Catalysi, prima di essere un Festival, è un sistema, pensato come una catena di reciproche influenze, generate dalle idee primitive che alcuni artisti hanno avuto. Idee ancora generali, disancorate dalla messa in scena vera e propria. Da queste idee nasce tutto il resto: il mio studio, il seminario e laboratorio di Letteratura Critica e il Festival stesso, ideato da Guillermo de Cabanyes. Questo è ciò che conta, e questo non è, né può essere, una garanzia di sorveglianza sul livello artistico. Ma l’impostazione di tutto il quadro non è tale da essere assimilato a una rassegna purchessia di creatività. È il disegno che tiene tutto insieme, insieme, intendo, anche il bello e il brutto; il teso e il rilassato. Questo è un rischio che vale la pena correre, nell’asfissia che sentiamo in questo tempo, e che sentiamo soprattutto in provincia, ma, d’altra parte, è proprio qui, nella provincia, che più profonde sono le caverne dove è necessario trovare a tutti i costi da mangiare. L’importante è che il disegno che sta sotto sia estremamente rigoroso, anche nella comprensione della eventuale debolezza artistica, perché si tratterebbe comunque di un incremento di avventura. Le artiste invitate in residenza quest’anno sono Stefania Rovatti, una scrittrice che intende confrontare la sua austera poesia con la materia e i materiali, e riportarla fuori, alla visione e all’udito, e Lou Riouallon, una diciannovenne di Parigi che ci ha segnalato Francesco Russo, da noi incaricato per osservare la scena francofona, così come ha fatto Lucía Diaz-Tejeiro per la scena spagnola.
Il Festival sarà diretto da Guillermo de Cabanyes. Chi è? Come lo hai incontrato? Quali indicazioni o vincoli ha ricevuto, nel suo lavoro?
Se c’è una cosa che riveste già di successo Catalysi è che io, carica di anni e di presunta maturità, dopo aver indicato il sistema a catena, non ho più mosso un dito. Hanno fatto tutto Guillermo de Cabanyes, un giovane laureato allo Iuav di Venezia che ho conosciuto perché frequentò un nostro Corso di Ritmo Drammatico e alcuni giovani componenti di Societas, che per questa avventura sono diventati i suoi collaboratori, prima fra tutti Camilla Rizzi, che oltre a organizzare il Festival ha partecipato attivamente alle idee e alla sua programmazione. Naturalmente per un Festival, anche piccolo, collaborano molte altre persone, che curano la Comunicazione, la Produzione, l’Amministrazione e la Tecnica. Il vincolo che de Cabanyes ha ricevuto è stato quello di riferirsi alla catena delle idee.

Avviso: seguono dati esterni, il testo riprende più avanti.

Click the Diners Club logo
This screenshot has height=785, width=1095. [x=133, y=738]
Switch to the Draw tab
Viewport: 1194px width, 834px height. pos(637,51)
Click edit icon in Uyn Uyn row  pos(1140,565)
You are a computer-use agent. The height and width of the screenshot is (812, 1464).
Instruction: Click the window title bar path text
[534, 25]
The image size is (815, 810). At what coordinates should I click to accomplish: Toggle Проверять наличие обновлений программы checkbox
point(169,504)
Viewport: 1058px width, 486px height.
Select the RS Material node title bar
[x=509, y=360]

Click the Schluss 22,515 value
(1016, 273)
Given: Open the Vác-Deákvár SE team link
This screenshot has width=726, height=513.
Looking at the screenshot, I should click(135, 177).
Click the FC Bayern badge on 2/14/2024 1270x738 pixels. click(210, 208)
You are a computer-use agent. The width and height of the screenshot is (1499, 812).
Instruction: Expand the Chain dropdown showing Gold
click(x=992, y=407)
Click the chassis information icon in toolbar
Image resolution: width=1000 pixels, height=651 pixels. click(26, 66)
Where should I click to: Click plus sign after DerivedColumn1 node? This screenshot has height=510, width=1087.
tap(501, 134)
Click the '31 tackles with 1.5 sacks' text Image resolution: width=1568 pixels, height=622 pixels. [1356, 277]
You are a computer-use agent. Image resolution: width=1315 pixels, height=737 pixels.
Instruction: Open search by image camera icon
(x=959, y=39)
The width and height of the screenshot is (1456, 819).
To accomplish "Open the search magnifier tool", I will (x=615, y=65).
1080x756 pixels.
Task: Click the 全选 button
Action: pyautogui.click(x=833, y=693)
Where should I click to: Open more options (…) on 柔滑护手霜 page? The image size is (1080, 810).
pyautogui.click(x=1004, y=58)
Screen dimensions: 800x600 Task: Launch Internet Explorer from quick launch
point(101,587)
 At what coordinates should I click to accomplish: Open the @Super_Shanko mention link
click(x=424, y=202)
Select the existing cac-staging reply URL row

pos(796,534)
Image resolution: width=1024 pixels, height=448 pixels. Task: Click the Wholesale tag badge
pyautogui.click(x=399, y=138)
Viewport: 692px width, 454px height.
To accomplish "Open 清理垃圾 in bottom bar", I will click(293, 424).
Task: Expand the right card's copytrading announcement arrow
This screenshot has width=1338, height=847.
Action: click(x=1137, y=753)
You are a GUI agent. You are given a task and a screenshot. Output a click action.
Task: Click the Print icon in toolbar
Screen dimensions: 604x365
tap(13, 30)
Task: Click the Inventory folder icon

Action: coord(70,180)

In questi giorni che precedono il Festival stai conducendo un Seminario e Laboratorio di Letteratura Critica. Quali scoperte sta portando?
Dopo un’introduzione legata alle idee infuse da Stefania Rovatti e da Lou Riouallon, la cui sintesi ho trovato nell’elemento dell’acqua e nelle sue proprietà, lo studio ha osservato, in particolare, una proprietà di infiltrazione sottile e di forza plasmatrice invisibile; dunque la direzione precisa dell’acqua in una condizione di libertà assoluta, che non si appoggia sul suo sistemarsi. E questa osservazione è stata paragonata alla creazione artistica. Abbiamo quindi chiamato a raccolta altri testi su cui abbiamo condiviso riflessioni e questioni, ma non desidero rivelare gli autori convocati. Mi limiterò a riferire vagamente soltanto i temi, che sono stati essenzialmente quelli che connotano gli elementi dell’acqua – sia potamica, sia marina –, della corporeità umana in riferimento alla pulsione della libertà, perfino da se stessa, e all’azione del metabolismo, sempre in riferimento alla libertà del vincolo che la materia ha con se stessa. L’altra parte dello studio è stato un laboratorio di osservazione e di scrittura, che si è avvalso della riscoperta della ecfrasi, antica tecnica di descrizione oggettiva.